4. Tensions And Challenges Within The Rule-Of-Law Ideal

Like most important ideals, the rule of law contains internal tensions and can lead to conflict with commitment to other social ideals, because the ideals themselves are under strain, or because different interpretations of the same ideal, or attempts to realize different ideals, have different institutional logics. Thus, whether one thinks it an assault on the rule of law, or a vindication of a particular vision of it, the law generated by an active welfare state sits ill with some of the procedural conditions mentioned earlier. The simplest ways to deal with such tensions is to hold fast to one interpretation of one ideal and reject whatever might compromise it in another (Hayek 1973–79, Walker 1988). Another is to minimize the conflict and pretend that no price is being paid. More complex, but perhaps more realistic, is to acknowledge that the rule of law is not consistent with every value that one holds dear, and that, consequently, compromises in one or other direction might be unavoidable. We ask many things of law, as we do of life, and not all of them are consistent with each other. The rule of law is a mighty source of good in large modern polities, but not the only source, nor one which is automatically better the more you have of it. If power in a polity is unconstrained, the negative conception of the rule of law speaks to precious virtues, the absence of which can be vicious. But if power is already substantially constrained by law, the rule of law might tolerate, even on occasion require, that some space be made for wisdom, judgment, particularity, and substantive justice.

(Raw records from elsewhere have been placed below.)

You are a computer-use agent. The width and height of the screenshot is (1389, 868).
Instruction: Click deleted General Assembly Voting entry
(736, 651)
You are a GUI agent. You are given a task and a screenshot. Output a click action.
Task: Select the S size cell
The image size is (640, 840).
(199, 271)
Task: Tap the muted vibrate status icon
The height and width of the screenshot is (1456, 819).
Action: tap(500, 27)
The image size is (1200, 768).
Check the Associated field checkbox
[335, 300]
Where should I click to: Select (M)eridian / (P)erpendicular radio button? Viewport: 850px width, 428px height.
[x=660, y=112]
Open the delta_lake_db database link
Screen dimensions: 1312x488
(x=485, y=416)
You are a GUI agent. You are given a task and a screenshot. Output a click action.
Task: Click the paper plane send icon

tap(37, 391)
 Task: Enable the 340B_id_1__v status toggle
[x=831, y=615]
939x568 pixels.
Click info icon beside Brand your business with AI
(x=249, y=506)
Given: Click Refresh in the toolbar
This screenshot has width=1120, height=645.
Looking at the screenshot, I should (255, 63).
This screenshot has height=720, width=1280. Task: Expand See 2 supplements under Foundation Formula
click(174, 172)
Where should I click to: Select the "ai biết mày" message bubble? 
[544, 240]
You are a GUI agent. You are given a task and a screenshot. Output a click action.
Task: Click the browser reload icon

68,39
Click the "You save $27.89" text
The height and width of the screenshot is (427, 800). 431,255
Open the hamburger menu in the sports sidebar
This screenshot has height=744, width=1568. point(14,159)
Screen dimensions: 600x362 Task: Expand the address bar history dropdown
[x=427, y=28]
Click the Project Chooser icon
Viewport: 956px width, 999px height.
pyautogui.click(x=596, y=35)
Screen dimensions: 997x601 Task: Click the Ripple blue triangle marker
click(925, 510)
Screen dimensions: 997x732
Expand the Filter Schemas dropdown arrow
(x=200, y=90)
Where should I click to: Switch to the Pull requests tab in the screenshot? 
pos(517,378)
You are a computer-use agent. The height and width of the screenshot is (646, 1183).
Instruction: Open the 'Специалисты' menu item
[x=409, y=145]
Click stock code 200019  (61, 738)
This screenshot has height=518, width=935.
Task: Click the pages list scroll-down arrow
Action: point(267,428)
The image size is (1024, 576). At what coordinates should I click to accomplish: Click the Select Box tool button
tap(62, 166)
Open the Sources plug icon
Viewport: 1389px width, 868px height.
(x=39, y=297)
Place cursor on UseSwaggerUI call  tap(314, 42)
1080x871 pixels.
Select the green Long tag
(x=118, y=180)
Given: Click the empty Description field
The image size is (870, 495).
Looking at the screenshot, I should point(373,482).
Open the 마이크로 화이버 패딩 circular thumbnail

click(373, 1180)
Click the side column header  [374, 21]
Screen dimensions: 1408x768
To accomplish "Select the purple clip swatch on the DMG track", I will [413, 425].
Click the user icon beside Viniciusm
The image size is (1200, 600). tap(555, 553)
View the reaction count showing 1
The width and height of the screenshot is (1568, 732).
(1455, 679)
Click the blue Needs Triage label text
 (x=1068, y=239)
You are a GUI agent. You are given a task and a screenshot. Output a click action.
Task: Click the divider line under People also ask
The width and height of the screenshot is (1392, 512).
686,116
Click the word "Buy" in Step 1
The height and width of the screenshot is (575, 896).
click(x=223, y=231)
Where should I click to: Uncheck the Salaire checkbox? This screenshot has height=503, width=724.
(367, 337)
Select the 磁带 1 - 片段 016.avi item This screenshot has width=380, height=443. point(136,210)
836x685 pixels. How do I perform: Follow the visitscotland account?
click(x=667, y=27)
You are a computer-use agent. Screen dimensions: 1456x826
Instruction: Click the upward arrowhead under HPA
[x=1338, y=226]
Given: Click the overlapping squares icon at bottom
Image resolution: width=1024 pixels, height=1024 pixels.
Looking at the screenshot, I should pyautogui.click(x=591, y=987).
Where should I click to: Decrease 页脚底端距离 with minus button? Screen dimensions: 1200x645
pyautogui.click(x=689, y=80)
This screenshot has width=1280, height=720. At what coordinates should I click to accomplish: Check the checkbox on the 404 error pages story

All the more is this the case, if one amplifies the lawyer’s and philosopher’s understanding, of what law does and how it does it, with what might be gleaned from other social sciences. Sociology of law does not suggest any linear connection between the rigidity and precision of laws and their real-world reliability (see Bardach and Kagan 1982). Social causation is too complex, and the mediation and supplementation of formal by informal institutions, norms, and social practices too pervasive, for such a connection to be plausible, or for the extrapolations of legal dogmatics to carry much explanatory or predictive weight.

Yet those who sought the protection of the rule of law against abuse of power and social disorganization were onto something precious. Our experience of despotism, and of rule-less chaos, gives us good reason to take their exhortations very seriously indeed. Our experience, however, of incompetence, legalism, and arbitrary manipulation of hard-edged rules, even by non-despots, gives us reason to be suspicious of too narrow an understanding of the rule of law, or, if that understanding appeals, not to exaggerate its proper reach.